Кублашвили нравились люди вдумчивые, он не обижался, когда возражали, не соглашались с ним.
— Заметил, дорогой, заметил… — Выглянув из сарая и убедившись, что вблизи никого нет, сказал: — Не каждый день и далеко не каждый год валютчик вскрывает свой тайник. Сквозь землю видеть не умею, но не успокоюсь, пока не проверим. Кто знает, может, сам Фомичев, а может, отец его здесь что спрятал. У старика рыльце было в пушку.
— Ну и семейка! — покрутил головой Денисов. — Правду говорят: яблоко от яблони недалеко падает.
…Пот щипал глаза Кублашвили. Нижняя рубашка неприятно липла к телу. Дыша, как запаленная лошадь, он ничего не слышал, кроме собственного сердца.
Устало выпрямившись, сплюнул тягучую слюну.
«Возможно, Денисов и прав, напрасно все это, впустую время потеряли. Еще пять… нет, семь раз копну — и шабаш!» — подумал и вонзил лопату в землю. Раз, еще раз. Что-то глухо звякнуло.
Сдвинув фуражку на затылок, Кублашвили присел на корточки и ковырнул мягкую податливую землю, Показалась ржавая труба.
«Водопровод?» — удивился старшина. Но ведь колонка рядом с домом Фомичева, следовательно никаких труб здесь быть не могло. Кублашвили опустился на колени. Обкапывал трубу осторожно, словно перед ним был фугас, готовый ежесекундно взорваться.
Наконец метровая труба полностью очищена. Интересно: один конец ее сплющен, на другом дубовая затычка.
— Денисов! — изменившимся голосом крикнул Кублашвили. — Где ты там?
Заслоняя свет, сержант склонился над ямой.
— Есть! Понимаешь, есть! — радостно твердил Кублашвили, протягивая увесистую трубу. — Ну-ка, держи!..
Майор Дудко подровнял пальцем ближайший к нему столбик золотых монет.
— Семьсот… Ровно семьсот штук… Что теперь скажете, Фомичев?
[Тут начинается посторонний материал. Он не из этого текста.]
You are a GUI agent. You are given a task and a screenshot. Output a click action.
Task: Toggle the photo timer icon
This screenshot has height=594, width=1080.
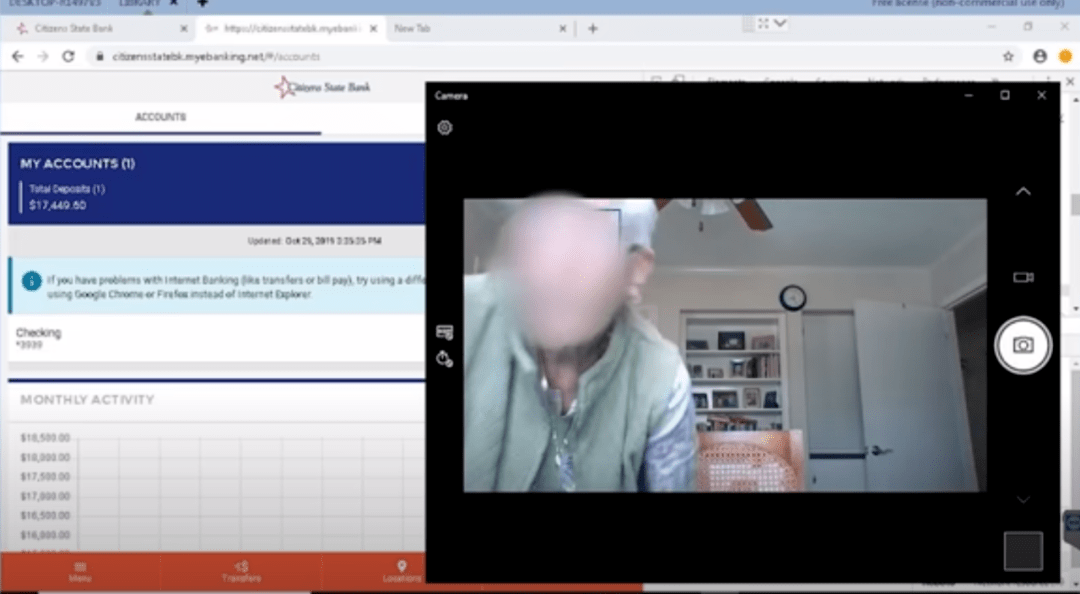[x=445, y=359]
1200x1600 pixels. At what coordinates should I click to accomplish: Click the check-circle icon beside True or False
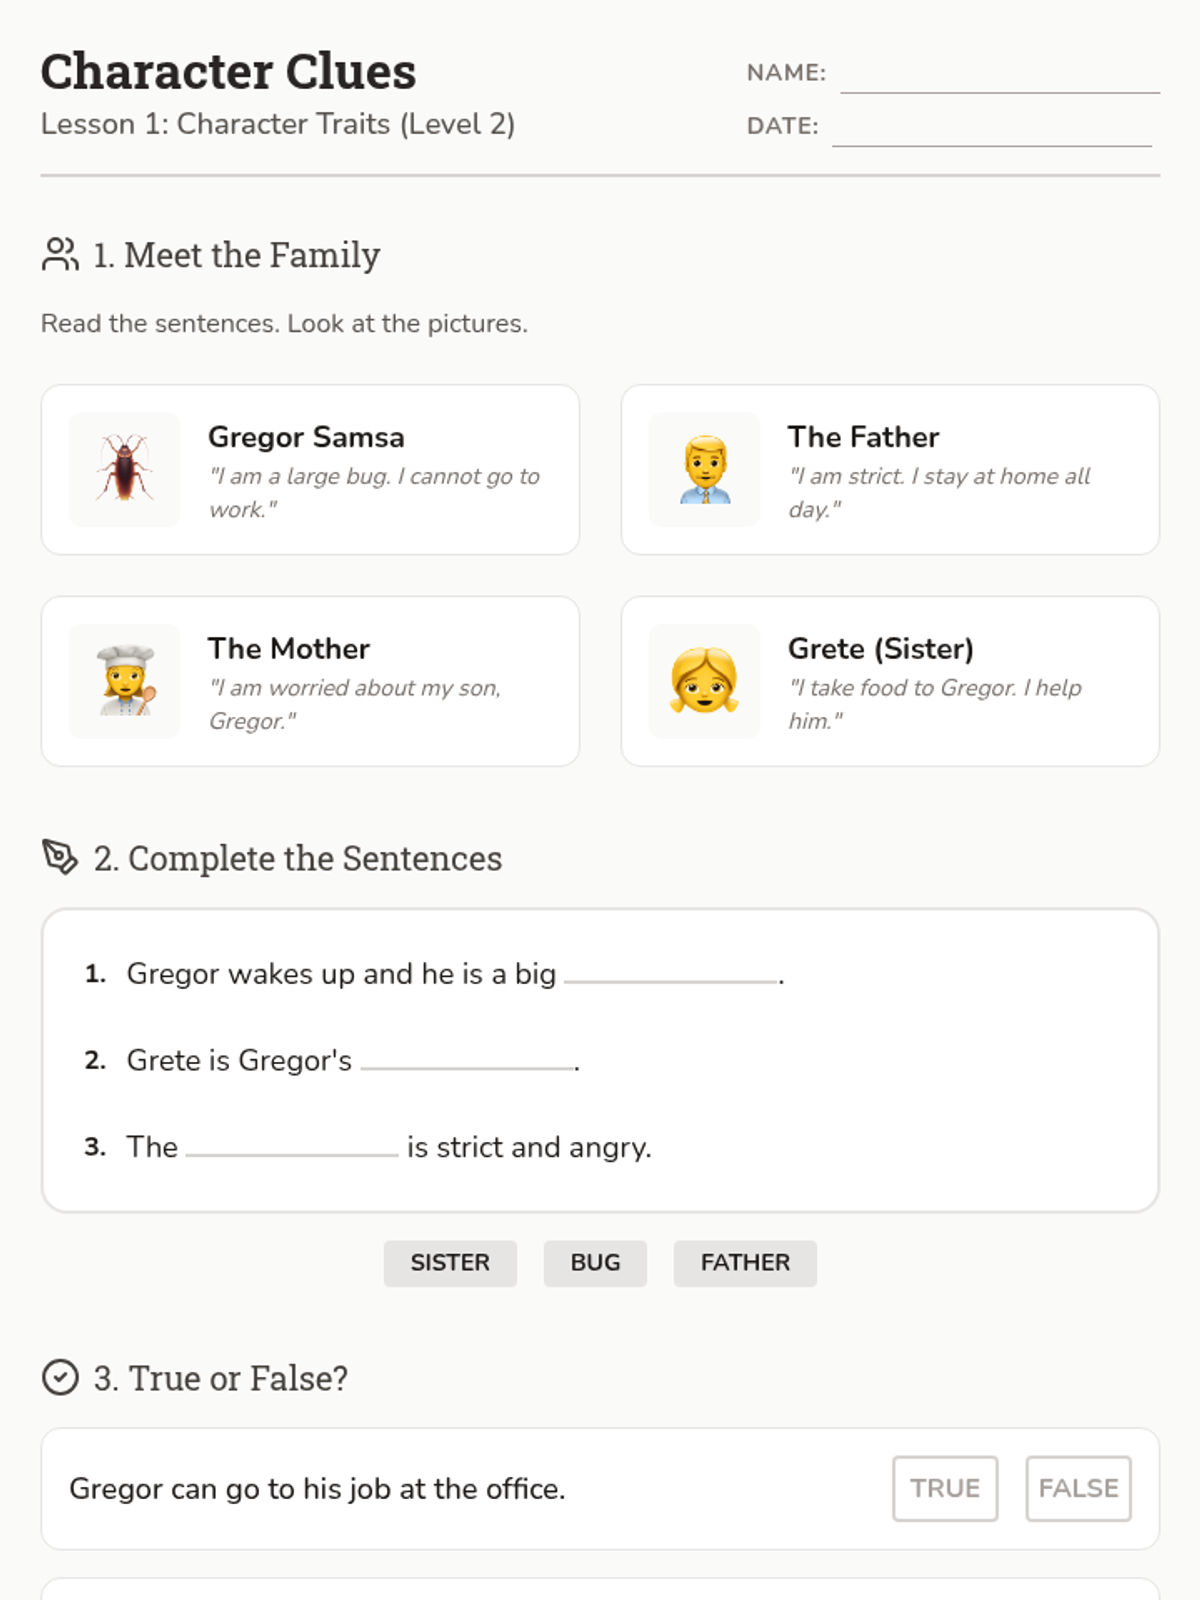(x=60, y=1377)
— Он понятия о них не имеет! — пробормотал Кублашвили.
Майор обернулся к нему.
— Что?
— Да ничего, это я так.
— Вот вы, Фомичев, уверяли, — продолжал майор, — что отроду золотой монеты не видели, а тут — целый клад. Как же после этого верить вам? И язык повернулся сказать, что до получки с трудом дотягиваете. Разумеется, вы можете все отрицать. Можете снова, в который раз, клясться и божиться, что ни сном ни духом не ведаете про набитую золотом трубу. Можете… Стыд и совесть, гражданское мужество — понятия для вас чуждые. Обманывать, врать, прикидываться этаким… — майор замялся, подыскивая точное слово и, не найдя, сердито махнул рукой, — этаким обиженным судьбой-злодейкой несчастным мужичонкой, темным и неграмотным, хорошо умеете. Но одна серьезная улика сводит на нет все ваши возражения. — Майор разгладил рукой какую-то глянцевитую бумажку, с притворным сожалением покачал головой. — Ай-ай-ай! Такую промашку допустить! Очень непредусмотрительно поступили. Того не учли, что это против вас обернется. Товарищи понятые, прошу поближе! Ознакомьтесь, пожалуйста, с удостоверением к медали «За отвагу… — майор сделал паузу и многозначительно закончил: — в борьбе с большевиками». Обратите внимание: выписано на имя Фомичева… А саму медальку куда изволили схоронить? Неужели рассчитывали, что еще пригодится?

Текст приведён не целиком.